Thursday, February 7, 2013

The Fantasy Dad

In the absence of my real father, I created an idea of what fathers are like.  A vision of what a man and father are and what they might be like if I had one.  This man was the type of man who wore a suit to work and did important business things, then came home and played catch with his son, coached the little league team.  He was a romantic, generous and loving husband.  He was strong and caring and always had your back.
That man never became my father and that disappointment has been the source of a dull, aching pain that I have mostly ignored my entire life.

You may have created a "Fantasy Dad" too and there is absolutely nothing wrong with that.  The danger is when you think that what it means to be a good man or father is being exactly like the fantasy you created in your mind as a child.  

My "Fantasy Dad" was absolutely perfect in every way, truly God-like, every good quality you could imagine in a human being all at once and all the time.
I used my "Fantasy Dad" as the model for what it means to be a man.  That was the measuring stick to live up to.  And, unfortunately I've learned in my 31 years that no one is "perfect" at least in the way our egos would measure perfection.  (For the record, From a spiritual perspective I believe everyone is perfect and all of it is perfect.)

Trying to become my "Fantasy Dad" is a 24/7/365 job with no finish line. It means whatever I accomplish is never enough, it never measures up: running 9 marathons (wasn't fast enough and should have done 10) graduating college with a 3.5 GPA (Should have been better school), being promoted to E-6 at 21 in the Army (It was just the Reserves), or making 100k a year by 27 (I got lucky).

Not only is this exhausting because I have to constantly achieve in order to be worthy, I never get to enjoy wins in life because nothing I ever do will measure up.

How do we escape this rat race? Here are some tips to support you:

1. What was your "Fantasy Dad" like? Write it down, what kind of work did he do? How did he treat women?

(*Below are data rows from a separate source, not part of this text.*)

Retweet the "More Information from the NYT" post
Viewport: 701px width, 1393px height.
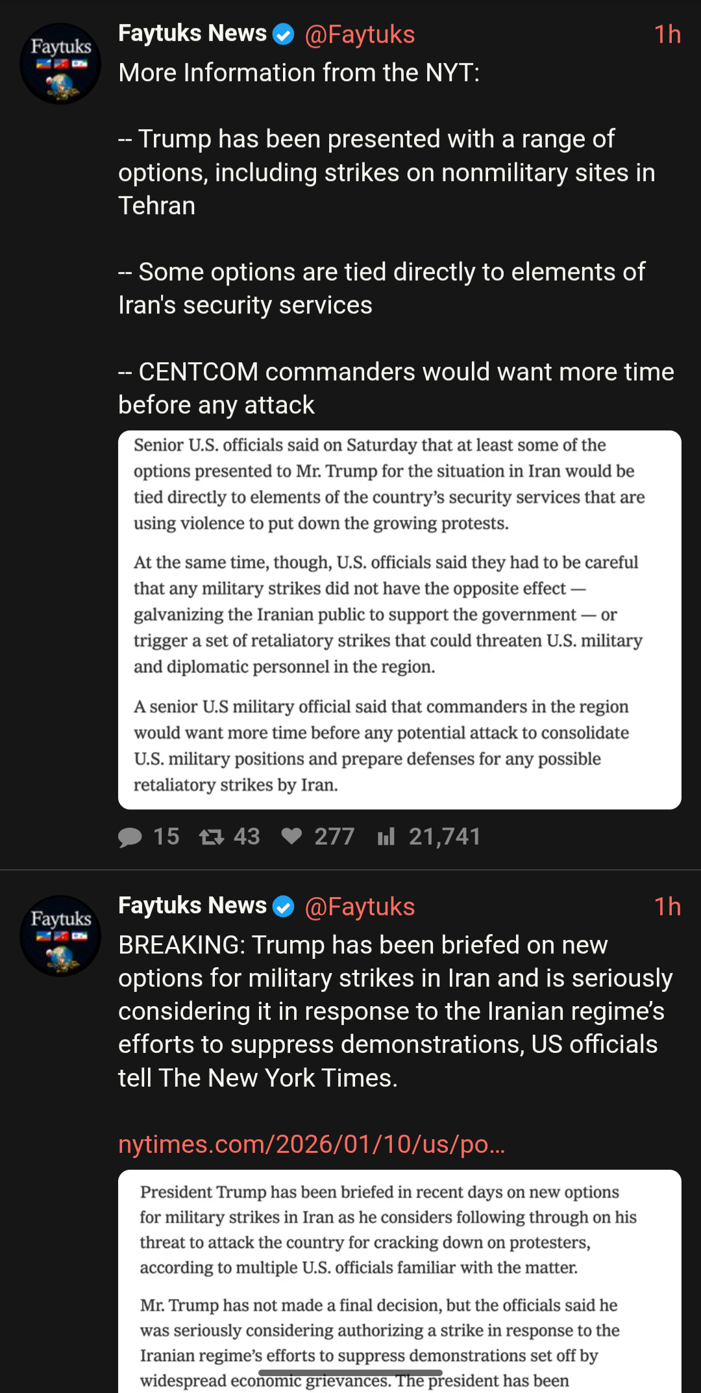click(212, 837)
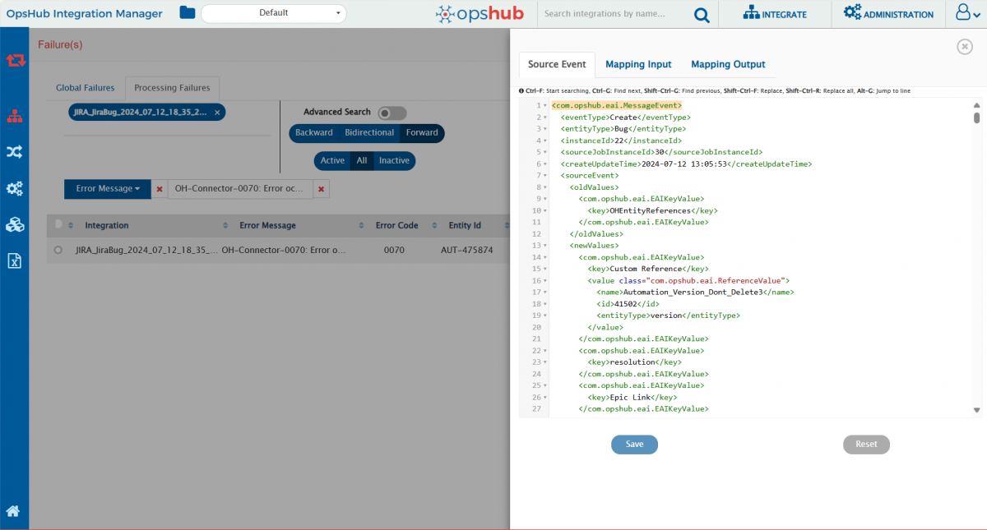Click the Save button
Screen dimensions: 987x530
click(634, 445)
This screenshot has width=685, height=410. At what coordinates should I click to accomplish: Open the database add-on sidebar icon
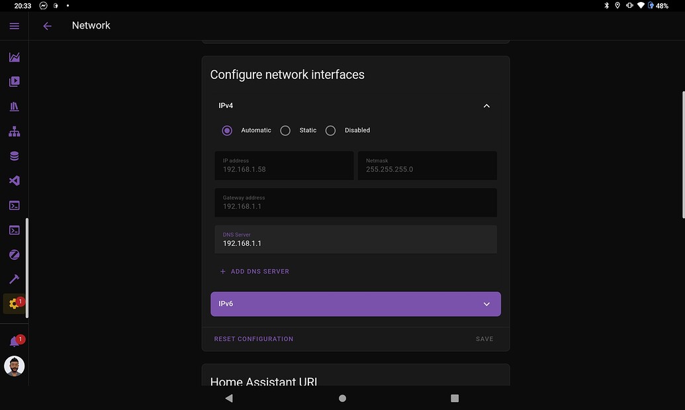coord(14,156)
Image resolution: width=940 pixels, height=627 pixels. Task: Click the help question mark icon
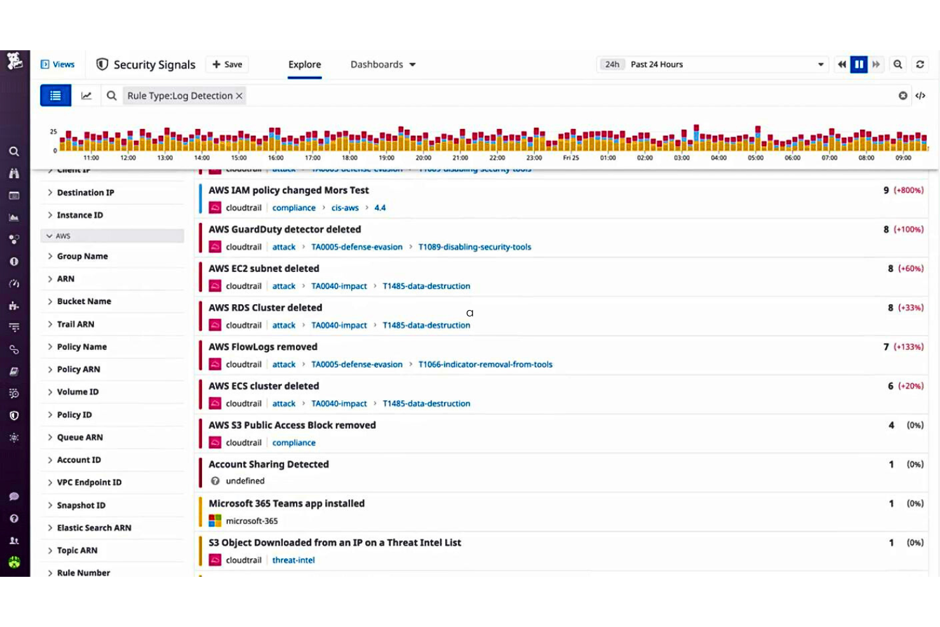(13, 518)
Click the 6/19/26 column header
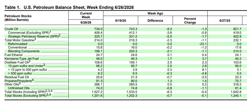The height and width of the screenshot is (101, 247). (121, 21)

How did he treat his children?
2. Notice everywhere and every time you are measuring yourself against the fantasy of a man you created.
3. Celebrate your wins even if it feels stupid.  Treat yourself in whatever way you treat yourself and make it a point to celebrate even small wins. Eventually, you will build a muscle that allows you to enjoy life.

 Just noticed, I'm feeling like this blog wasn't very good. So I have one more practice for you and I.  

4. Practice letting go of your interpretations about your work. There mostly unreliable.  Ask other people to acknowledge you for your greatness.